[START OF Material]

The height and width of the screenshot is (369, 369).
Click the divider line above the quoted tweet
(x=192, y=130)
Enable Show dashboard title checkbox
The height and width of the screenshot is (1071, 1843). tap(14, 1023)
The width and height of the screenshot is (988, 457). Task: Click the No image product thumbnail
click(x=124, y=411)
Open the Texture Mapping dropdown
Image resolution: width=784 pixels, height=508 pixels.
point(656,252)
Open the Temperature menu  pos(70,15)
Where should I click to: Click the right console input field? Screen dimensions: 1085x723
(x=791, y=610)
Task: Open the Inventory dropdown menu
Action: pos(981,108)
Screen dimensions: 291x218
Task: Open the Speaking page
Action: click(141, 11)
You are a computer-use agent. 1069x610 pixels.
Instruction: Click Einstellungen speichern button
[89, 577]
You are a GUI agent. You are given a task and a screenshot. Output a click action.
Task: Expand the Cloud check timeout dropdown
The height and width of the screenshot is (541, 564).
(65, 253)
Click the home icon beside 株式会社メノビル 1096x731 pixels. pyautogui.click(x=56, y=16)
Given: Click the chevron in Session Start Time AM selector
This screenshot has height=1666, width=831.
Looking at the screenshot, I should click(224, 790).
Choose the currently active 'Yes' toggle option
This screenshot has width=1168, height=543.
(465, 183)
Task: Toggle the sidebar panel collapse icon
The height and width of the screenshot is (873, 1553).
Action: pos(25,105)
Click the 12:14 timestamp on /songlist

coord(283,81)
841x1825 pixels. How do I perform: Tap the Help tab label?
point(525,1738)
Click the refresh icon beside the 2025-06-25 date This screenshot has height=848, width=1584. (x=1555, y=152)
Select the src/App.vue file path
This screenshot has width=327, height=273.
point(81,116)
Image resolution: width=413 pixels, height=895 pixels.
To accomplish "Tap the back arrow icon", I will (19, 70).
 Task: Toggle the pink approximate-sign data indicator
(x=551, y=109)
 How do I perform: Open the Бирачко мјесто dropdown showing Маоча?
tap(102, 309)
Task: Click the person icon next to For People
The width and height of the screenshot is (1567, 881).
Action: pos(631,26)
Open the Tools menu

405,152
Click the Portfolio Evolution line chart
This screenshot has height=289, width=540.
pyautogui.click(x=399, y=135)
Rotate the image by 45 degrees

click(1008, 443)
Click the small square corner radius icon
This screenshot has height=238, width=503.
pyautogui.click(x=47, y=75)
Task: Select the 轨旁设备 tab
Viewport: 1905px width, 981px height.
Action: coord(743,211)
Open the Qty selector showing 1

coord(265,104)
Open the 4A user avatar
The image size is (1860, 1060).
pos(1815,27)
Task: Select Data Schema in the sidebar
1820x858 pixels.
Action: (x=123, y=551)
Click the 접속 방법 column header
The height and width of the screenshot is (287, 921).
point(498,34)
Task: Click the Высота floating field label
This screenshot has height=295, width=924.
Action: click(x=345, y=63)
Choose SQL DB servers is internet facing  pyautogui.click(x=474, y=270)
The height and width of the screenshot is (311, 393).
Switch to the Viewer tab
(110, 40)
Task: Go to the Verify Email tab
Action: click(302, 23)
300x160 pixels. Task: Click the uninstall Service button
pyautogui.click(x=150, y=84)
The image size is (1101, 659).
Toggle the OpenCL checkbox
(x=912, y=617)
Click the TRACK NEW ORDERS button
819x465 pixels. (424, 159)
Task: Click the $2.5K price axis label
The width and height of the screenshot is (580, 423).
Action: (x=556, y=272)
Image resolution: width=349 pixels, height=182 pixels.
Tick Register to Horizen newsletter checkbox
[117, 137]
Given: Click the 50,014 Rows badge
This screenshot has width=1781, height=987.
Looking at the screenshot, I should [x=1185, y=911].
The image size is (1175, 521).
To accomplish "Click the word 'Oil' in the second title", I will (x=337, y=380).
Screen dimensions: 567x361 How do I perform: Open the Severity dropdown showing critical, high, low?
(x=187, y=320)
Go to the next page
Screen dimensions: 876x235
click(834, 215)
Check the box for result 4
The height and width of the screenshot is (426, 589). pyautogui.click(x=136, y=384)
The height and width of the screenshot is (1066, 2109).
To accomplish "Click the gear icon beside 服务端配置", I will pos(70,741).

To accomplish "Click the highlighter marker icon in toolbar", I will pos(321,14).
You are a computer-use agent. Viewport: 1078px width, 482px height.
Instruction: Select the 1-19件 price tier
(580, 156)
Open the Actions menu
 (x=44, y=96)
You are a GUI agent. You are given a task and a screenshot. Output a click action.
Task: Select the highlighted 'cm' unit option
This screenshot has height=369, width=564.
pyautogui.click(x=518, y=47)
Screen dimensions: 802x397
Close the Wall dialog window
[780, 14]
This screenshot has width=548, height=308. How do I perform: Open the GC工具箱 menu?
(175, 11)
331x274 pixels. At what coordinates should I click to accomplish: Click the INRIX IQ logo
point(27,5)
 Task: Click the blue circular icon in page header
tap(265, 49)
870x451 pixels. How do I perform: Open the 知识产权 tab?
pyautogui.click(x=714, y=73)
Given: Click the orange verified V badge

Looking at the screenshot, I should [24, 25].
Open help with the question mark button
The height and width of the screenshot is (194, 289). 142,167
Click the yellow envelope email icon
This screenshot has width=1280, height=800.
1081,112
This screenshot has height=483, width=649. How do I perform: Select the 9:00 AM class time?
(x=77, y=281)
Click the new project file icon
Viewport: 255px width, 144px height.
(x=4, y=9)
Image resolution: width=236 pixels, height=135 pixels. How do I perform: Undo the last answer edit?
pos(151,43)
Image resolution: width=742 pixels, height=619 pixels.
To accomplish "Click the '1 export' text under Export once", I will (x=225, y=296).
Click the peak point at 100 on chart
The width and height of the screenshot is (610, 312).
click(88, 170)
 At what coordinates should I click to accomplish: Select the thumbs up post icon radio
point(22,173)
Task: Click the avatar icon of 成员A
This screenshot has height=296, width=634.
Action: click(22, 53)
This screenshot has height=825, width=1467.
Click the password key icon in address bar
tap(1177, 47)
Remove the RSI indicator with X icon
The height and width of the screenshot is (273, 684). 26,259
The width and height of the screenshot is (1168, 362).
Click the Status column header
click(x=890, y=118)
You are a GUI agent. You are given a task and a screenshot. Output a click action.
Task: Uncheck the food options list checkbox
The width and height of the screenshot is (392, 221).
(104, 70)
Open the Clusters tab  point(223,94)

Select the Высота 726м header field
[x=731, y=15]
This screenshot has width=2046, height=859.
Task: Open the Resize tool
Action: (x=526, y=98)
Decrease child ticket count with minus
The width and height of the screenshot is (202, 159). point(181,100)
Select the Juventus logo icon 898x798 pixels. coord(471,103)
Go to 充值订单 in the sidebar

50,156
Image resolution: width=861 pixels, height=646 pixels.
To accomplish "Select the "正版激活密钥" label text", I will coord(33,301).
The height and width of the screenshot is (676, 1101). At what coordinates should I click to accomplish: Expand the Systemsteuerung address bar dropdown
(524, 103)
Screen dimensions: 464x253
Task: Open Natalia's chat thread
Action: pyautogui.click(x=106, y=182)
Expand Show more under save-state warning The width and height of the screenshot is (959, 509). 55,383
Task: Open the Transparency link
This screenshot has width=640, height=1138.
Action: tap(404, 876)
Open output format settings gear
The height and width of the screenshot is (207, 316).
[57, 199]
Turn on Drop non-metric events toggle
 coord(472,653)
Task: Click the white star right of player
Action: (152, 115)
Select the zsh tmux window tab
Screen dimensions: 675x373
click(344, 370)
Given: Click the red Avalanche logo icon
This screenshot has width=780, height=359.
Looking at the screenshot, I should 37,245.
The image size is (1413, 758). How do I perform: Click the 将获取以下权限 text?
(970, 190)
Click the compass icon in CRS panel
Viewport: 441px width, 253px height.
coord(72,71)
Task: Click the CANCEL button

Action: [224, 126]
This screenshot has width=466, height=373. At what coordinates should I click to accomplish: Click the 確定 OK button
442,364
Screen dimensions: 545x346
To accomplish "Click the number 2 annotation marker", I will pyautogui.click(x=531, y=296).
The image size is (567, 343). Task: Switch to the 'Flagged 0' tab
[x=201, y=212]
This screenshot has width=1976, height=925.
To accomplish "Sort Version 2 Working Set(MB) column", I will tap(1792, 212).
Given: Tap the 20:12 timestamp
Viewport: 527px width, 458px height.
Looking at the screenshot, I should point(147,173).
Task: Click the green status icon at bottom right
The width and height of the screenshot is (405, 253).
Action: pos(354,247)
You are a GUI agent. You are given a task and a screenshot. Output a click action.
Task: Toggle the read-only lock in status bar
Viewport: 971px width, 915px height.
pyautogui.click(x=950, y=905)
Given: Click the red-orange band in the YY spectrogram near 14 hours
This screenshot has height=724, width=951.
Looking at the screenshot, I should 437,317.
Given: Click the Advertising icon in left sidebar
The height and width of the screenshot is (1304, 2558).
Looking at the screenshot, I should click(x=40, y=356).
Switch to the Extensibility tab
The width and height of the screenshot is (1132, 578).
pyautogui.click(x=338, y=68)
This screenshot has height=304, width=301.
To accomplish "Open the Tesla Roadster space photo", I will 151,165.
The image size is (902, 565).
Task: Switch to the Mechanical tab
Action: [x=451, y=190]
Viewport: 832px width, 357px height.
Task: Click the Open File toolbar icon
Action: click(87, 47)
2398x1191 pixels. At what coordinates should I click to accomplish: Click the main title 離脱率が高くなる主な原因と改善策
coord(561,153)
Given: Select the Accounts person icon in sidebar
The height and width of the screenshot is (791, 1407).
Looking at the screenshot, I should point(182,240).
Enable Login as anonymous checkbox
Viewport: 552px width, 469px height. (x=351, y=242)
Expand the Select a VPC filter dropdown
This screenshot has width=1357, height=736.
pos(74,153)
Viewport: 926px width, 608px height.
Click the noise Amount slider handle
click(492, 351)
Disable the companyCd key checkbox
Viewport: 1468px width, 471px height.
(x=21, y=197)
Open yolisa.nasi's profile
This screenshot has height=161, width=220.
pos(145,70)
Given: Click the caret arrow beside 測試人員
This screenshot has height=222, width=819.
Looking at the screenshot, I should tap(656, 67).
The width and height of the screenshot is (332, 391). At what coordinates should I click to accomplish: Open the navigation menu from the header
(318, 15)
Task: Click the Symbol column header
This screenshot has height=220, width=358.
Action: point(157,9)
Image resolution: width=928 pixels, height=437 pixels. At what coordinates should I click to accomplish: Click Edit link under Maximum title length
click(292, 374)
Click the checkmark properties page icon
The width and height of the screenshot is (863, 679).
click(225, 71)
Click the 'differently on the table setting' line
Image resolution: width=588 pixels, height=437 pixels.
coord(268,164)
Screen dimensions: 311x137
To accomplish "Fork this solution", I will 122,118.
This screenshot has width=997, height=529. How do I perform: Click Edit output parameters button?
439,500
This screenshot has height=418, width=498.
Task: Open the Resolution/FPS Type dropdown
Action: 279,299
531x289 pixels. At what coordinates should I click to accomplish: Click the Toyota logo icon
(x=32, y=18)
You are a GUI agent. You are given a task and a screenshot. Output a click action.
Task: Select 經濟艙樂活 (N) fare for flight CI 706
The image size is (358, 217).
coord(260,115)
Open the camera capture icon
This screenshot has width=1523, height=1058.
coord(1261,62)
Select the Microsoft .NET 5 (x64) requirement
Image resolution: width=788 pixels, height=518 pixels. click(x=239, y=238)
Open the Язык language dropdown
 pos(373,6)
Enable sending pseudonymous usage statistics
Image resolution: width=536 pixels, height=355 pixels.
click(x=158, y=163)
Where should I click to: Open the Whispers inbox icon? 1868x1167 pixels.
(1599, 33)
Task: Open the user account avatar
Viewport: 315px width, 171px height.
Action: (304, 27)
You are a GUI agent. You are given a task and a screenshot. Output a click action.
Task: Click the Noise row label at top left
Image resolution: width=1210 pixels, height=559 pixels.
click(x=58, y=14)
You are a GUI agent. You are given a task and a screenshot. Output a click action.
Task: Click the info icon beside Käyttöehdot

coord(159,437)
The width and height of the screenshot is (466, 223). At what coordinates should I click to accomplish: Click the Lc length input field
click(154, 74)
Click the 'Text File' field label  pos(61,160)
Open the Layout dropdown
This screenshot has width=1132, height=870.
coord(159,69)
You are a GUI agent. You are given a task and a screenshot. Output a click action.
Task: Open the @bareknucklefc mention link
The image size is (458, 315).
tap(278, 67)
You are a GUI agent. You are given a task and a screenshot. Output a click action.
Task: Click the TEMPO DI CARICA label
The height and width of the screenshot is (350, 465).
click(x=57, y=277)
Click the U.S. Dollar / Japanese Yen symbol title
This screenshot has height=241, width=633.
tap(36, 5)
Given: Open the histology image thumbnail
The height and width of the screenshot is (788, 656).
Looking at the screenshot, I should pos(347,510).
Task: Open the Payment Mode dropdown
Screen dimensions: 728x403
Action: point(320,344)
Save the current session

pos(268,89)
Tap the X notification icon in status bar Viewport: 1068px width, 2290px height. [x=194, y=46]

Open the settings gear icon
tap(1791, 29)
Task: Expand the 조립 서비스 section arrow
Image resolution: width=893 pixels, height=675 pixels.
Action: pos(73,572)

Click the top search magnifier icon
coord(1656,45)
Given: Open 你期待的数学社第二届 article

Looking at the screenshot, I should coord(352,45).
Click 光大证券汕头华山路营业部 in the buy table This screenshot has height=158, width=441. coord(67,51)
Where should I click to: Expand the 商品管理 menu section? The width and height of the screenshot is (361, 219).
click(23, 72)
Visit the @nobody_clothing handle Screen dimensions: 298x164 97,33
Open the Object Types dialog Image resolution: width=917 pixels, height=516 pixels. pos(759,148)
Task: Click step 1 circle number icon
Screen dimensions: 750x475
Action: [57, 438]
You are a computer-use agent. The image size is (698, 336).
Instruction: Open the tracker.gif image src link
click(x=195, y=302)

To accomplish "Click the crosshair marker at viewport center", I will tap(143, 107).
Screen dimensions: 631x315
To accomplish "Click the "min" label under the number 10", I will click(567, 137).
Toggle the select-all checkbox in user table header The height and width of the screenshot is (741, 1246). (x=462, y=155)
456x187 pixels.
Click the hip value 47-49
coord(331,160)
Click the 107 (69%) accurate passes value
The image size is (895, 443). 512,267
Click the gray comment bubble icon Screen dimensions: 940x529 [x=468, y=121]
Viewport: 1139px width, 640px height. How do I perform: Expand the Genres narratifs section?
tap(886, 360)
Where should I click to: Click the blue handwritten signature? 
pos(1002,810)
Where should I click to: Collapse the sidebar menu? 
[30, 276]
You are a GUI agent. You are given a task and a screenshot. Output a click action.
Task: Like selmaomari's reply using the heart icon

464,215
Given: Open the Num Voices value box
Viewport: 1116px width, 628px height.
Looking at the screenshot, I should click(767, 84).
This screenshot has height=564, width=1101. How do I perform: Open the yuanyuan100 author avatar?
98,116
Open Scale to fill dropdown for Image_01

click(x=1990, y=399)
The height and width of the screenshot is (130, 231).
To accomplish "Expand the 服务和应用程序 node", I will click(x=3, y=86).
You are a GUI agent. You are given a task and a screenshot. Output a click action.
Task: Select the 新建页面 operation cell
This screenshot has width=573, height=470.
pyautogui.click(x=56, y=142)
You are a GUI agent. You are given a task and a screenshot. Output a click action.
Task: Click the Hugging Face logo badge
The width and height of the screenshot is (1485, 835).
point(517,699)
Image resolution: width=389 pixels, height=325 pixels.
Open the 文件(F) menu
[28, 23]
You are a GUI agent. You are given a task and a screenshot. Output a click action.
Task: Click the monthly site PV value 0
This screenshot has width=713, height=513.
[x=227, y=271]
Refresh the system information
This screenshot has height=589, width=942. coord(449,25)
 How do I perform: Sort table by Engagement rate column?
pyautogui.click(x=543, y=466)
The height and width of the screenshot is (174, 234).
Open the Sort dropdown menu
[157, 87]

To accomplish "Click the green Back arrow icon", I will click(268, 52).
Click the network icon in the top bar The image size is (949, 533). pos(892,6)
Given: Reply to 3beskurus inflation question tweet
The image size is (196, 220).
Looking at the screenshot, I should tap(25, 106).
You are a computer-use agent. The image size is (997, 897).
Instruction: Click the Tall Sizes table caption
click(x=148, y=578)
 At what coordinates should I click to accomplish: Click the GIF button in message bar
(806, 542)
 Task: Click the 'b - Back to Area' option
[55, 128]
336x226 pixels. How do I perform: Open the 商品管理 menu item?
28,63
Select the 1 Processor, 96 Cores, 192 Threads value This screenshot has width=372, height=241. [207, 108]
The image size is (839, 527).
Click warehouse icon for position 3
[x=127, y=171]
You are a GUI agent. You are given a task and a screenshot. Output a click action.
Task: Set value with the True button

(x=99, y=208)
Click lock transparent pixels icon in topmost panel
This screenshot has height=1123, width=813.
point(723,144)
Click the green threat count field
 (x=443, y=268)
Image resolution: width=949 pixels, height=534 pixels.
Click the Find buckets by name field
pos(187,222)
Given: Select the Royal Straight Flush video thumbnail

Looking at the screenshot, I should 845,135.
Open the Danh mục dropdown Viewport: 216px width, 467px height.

[END OF Material]

> [What is asked] Set down, without alteration, the stretch of lines from the first line above through the line containing "Click the home", including both of those lines.

> [Worked solution]
The height and width of the screenshot is (369, 369).
Click the divider line above the quoted tweet
(x=192, y=130)
Enable Show dashboard title checkbox
The height and width of the screenshot is (1071, 1843). tap(14, 1023)
The width and height of the screenshot is (988, 457). Task: Click the No image product thumbnail
click(x=124, y=411)
Open the Texture Mapping dropdown
Image resolution: width=784 pixels, height=508 pixels.
point(656,252)
Open the Temperature menu  pos(70,15)
Where should I click to: Click the right console input field? Screen dimensions: 1085x723
(x=791, y=610)
Task: Open the Inventory dropdown menu
Action: pos(981,108)
Screen dimensions: 291x218
Task: Open the Speaking page
Action: click(141, 11)
You are a computer-use agent. 1069x610 pixels.
Instruction: Click Einstellungen speichern button
[89, 577]
You are a GUI agent. You are given a task and a screenshot. Output a click action.
Task: Expand the Cloud check timeout dropdown
The height and width of the screenshot is (541, 564).
(65, 253)
Click the home icon beside 株式会社メノビル 1096x731 pixels. pyautogui.click(x=56, y=16)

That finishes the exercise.